In the passage on a seared conscience, rewrite the part that begins with the words "Recently, thousands of" and ends after "and cruel act?", replacing "toxic chemicals" with "poisonous waste" throughout.

» **EXCERPTED PASSAGE**:
[Start of section]

A Seared Conscience

Recently, thousands of people in Pasir Gudang, Malaysia, were poisoned. All 111 schools in that area were also closed. The cause was the dumping of toxic chemicals into River Kim Kim by a used tyre processing company. These chemicals pose serious health hazards including causing cancer and damaging red blood cells and the liver. Such a criminal act is not only alarming because of the health hazards it results in people who drink from this river. What is also troubling is that these criminals who threw these toxic chemicals into the river, despite knowing that these chemicals kill, could continue to do so. For most of us, we would not do so even if no one were looking because our conscience would restrain us. What made them perform such a calloused and cruel act?

Paul diagnoses their problem as people “whose consciences have been seared as with a hot iron” (1 Tim 4:2) which resulted in an insensitive conscience. This conscience was seared or made insensitive when they persisted in doing wrong despite knowing clearly that it was wrong. In other words, when a person stubbornly refuses to repent of a sin, their conscience becomes insensitive. The consequence is frightening: such people would not hesitate to kill thousands to gain some profit, as in the case of Pasir Gudang poisoning.

Repentance thus holds the antidote to a seared conscience that is insensitive to good and evil. What is repentance? Simply put, repentance refers to a heart that recognises you have sinned against God and is willing to turn away from sin and turn to God. David asked God to “create in me a pure heart, O God, and renew a steadfast spirit within me” (Psa 51:10). It is “a broken and contrite heart” (Psa 51:17a) and such a heart “you, God, will not despise” (Psa 51:17b). A truly repentant heart is created when the sinner is willing to turn away from sin. It also requires God to create it. Hence, you must sincerely and humbly ask God to give you a repentant heart because if God does not work in you, true repentance is not possible. True repentance recognises sin for what is it: an abomination to a holy God: “against you, you only, have I sinned and done what is evil in your sight” (Psa 51:4). Repentance recognises that we are wholly unworthy and sinful: “surely I was sinful at birth, sinful from the time my mother conceived me” (Psa 51:5). Only with such a repentant heart are we in a position to ask for forgiveness: “my sacrifice, O God, is a broken spirit [repentant heart] . . . [which] you, God will not despise [God is ready to forgive you your sins]” (Psa 51:17b).

[End of section]

» **DATASET CONTENT**:
[Start of section]

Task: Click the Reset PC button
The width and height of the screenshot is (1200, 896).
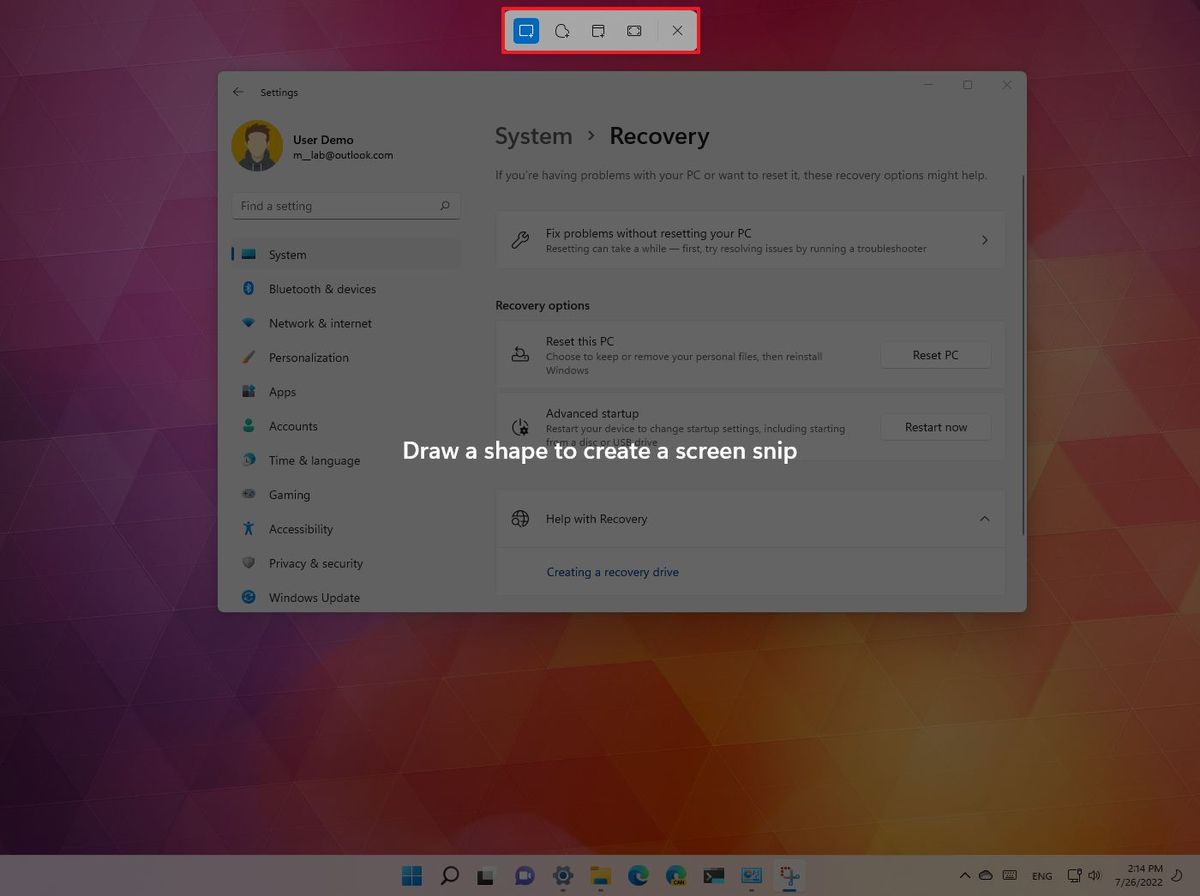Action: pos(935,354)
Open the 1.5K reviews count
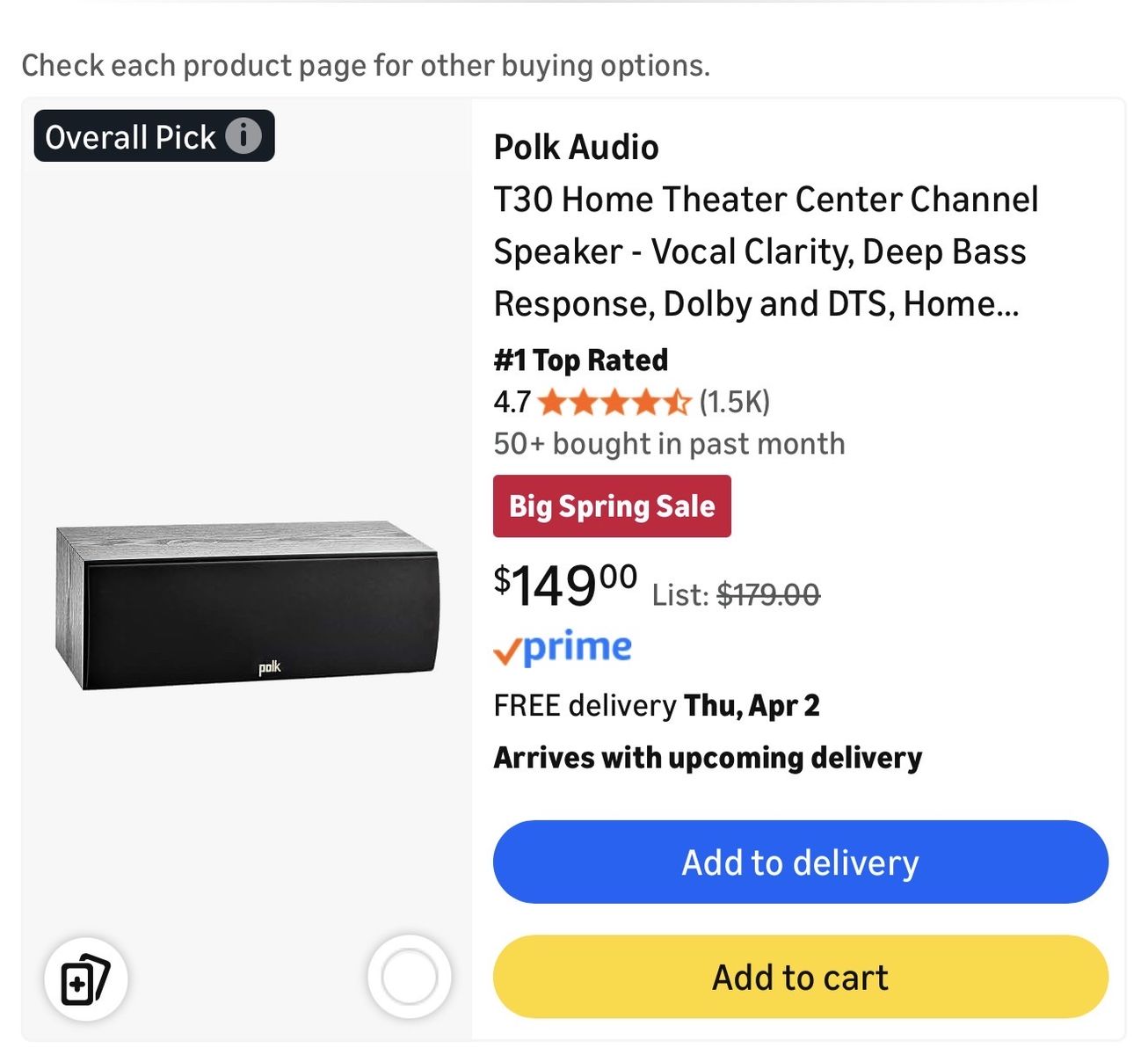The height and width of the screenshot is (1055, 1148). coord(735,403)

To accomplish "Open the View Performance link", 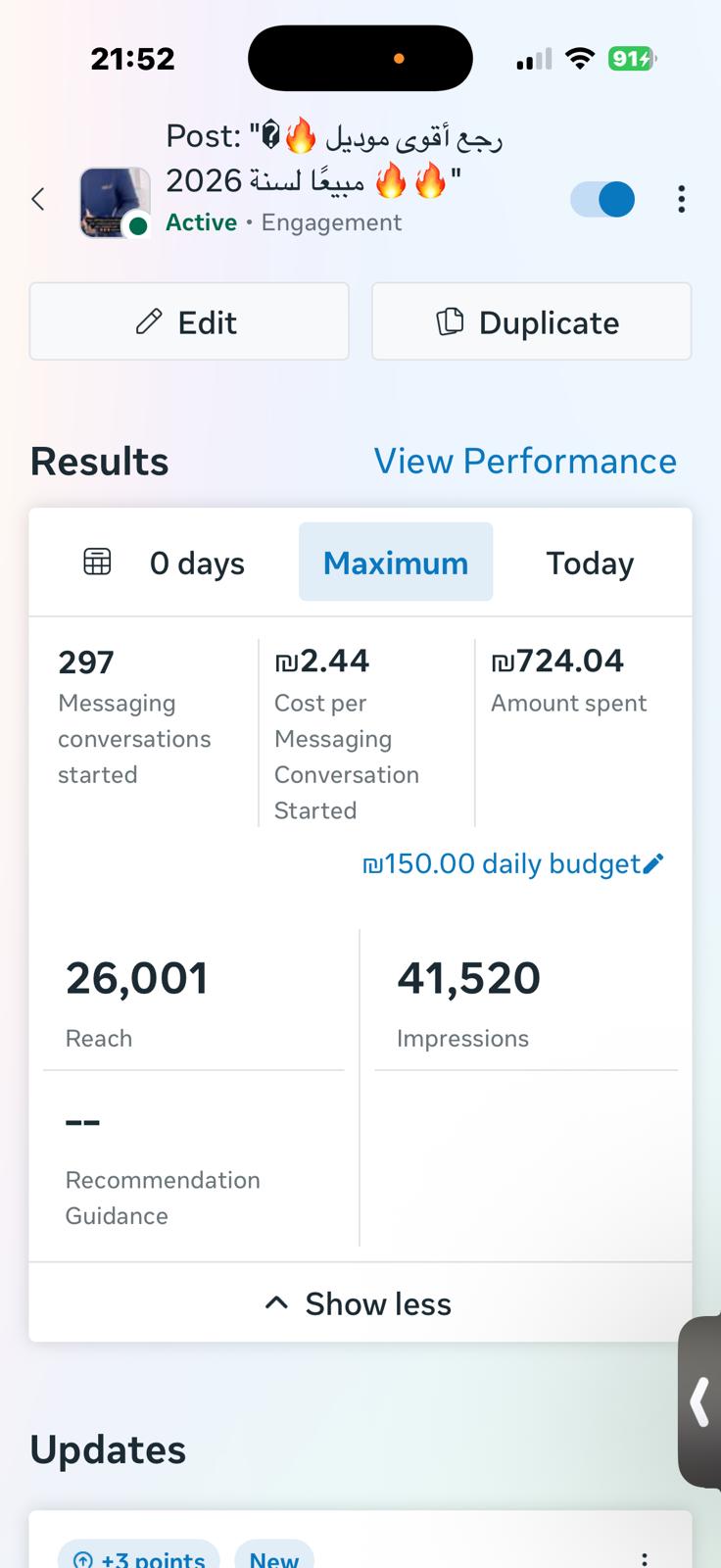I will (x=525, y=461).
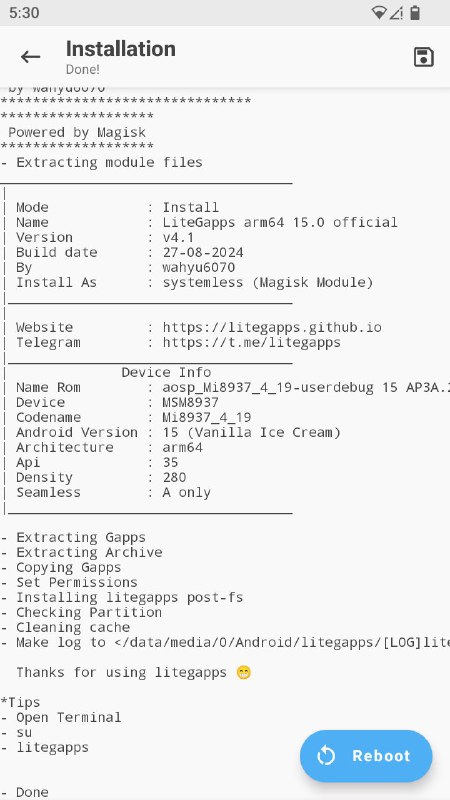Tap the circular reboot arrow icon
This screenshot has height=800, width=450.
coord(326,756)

[End of section]

» **WRITTEN RESPONSE**:
Recently, thousands of people in Pasir Gudang, Malaysia, were poisoned. All 111 schools in that area were also closed. The cause was the dumping of poisonous waste into River Kim Kim by a used tyre processing company. These chemicals pose serious health hazards including causing cancer and damaging red blood cells and the liver. Such a criminal act is not only alarming because of the health hazards it results in people who drink from this river. What is also troubling is that these criminals who threw these poisonous waste into the river, despite knowing that these chemicals kill, could continue to do so. For most of us, we would not do so even if no one were looking because our conscience would restrain us. What made them perform such a calloused and cruel act?